=== Stated goal ===
Replace "Focus" with "Select" in the part of the records that opens with the line containing "Where should I" and closes with the line containing "tap(260, 1040)", change nothing else, and omit the pictures from your answer.

=== Rows ===
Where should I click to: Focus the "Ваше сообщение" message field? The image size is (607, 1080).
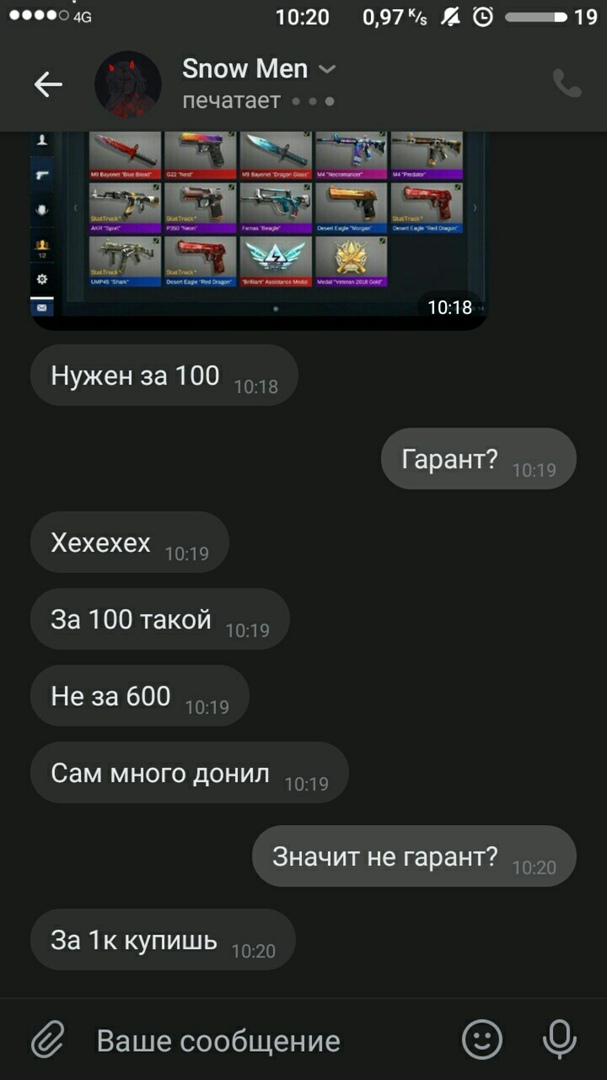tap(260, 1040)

* * *

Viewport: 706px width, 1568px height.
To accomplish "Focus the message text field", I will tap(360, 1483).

---

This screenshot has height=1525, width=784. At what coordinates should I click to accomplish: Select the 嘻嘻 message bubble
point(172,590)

=== Reply ===
Where should I click to: Select the "Ваше сообщение" message field? The image size is (607, 1080).
tap(260, 1040)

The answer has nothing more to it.